Another distinctive feature of poly-P metabolism in B. cereus is the lack of its accumulation in response to a nutritional stringency. Unlike E. coli and P. aeruginosa in which a switch from a high to a low P_i level in the medium results in a massive accumulation of poly-P (i.e., 50–100 nmol/mg protein), the response in B. cereus is feeble (i.e., ≈2 nmol/mg protein). In E. coli, the ppk mutant is deficient in adapting to stresses and fails to survive in stationary phase (11). B. cereus possesses both a rapid, reversible adaptive stress response that is governed by σ^B and an ability to differentiate into dormant spores under extreme conditions (30–32). Although sporulation did not appear to be defective in the ppk mutant with the assay used, it may prove to be defective under other conditions. For example, sporulation efficiency in the Myxococcus xanthus ppk mutant is decreased when induced by glycerol, and in Dictyostelium discoideum, the ppk1 mutant shows a marked delay in fruiting body formation that precedes sporulation (H. Zhang, personal communication). Remarkably, the ppx mutant of B. cereus showed a decreased sporulation efficiency; in spores of the mutant, poly-P accumulated up to 60 nmol/mg protein, >30-fold than in the WT spores. The lack of poly-P accumulation in response to a nutritional stringency in WT B. cereus and the defects in sporulation of the ppx mutant accompanied with poly-P accumulation in its spores indicate important roles that poly-P plays in development. In the WT cells, PPK and poly-P levels dropped immediately with the start of sporulation, whereas the PPX level remained unchanged (Fig. 6). Loss of poly-P in the cell triggers the start of sporulation, where Spo0A, the key regulator for initiation of sporulation may be the target of poly-P regulation in the nucleoid.
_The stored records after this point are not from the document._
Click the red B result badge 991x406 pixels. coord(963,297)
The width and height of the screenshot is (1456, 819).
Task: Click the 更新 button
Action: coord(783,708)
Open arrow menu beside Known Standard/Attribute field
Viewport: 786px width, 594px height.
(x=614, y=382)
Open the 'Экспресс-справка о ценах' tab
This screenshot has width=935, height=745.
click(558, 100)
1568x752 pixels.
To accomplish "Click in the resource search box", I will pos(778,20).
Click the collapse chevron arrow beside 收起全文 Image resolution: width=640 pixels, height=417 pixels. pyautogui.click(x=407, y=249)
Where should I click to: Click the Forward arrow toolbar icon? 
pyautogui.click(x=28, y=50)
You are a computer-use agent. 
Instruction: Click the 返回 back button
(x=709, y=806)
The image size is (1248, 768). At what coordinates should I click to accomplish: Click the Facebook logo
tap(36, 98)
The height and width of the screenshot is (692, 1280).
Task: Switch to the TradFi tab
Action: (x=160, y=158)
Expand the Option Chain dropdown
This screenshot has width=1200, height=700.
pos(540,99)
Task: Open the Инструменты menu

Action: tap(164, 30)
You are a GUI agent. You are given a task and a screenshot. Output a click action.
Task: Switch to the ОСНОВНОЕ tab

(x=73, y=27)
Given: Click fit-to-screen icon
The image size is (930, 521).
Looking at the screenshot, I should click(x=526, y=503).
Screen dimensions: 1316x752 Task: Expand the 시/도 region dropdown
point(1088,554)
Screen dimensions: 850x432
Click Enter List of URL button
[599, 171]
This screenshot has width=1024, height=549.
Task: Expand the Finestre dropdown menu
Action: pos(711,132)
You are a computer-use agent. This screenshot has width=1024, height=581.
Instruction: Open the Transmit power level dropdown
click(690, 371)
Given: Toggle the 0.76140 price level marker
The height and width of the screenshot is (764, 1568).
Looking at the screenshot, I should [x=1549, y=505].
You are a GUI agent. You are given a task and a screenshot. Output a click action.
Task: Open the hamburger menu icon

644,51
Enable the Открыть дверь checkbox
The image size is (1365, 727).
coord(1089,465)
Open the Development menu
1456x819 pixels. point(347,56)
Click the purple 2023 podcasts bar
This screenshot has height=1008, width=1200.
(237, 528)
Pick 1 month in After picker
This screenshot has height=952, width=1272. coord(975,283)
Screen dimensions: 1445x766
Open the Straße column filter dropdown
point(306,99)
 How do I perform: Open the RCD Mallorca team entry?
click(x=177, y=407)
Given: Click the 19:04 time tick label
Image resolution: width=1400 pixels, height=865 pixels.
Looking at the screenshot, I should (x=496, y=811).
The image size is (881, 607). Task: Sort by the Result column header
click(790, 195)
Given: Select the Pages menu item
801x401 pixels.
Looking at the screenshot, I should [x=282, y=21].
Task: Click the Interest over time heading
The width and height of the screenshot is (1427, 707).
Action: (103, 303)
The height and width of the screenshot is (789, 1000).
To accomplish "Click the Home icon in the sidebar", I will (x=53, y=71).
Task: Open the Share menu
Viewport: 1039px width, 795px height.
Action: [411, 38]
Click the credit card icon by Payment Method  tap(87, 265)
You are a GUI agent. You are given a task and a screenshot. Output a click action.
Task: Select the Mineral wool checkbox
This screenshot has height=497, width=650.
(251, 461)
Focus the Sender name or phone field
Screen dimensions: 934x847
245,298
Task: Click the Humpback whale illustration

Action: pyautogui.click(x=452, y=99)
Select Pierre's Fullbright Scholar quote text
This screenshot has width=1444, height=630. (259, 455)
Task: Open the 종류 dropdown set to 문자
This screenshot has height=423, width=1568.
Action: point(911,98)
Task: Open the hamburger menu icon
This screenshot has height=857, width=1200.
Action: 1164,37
The fact that PPK can serve as a target for screening antibiotics has already been demonstrated for PPK1 in P. aeruginosa (S. Lee, personal communication); PPX and PAP now provide additional targets. Recent availability of genome sequences of B. cereus and B. anthracis has revealed that a large core set of genes is conserved between these two species (17, 18). The defects in the virulence-related phenotypes of null mutants of ppk, ppx, and pap genes and the very high homologies of the corresponding proteins in B. anthracis (97–98% similarity) are attractive targets for discovery of antibiotics for the treatment of anthrax.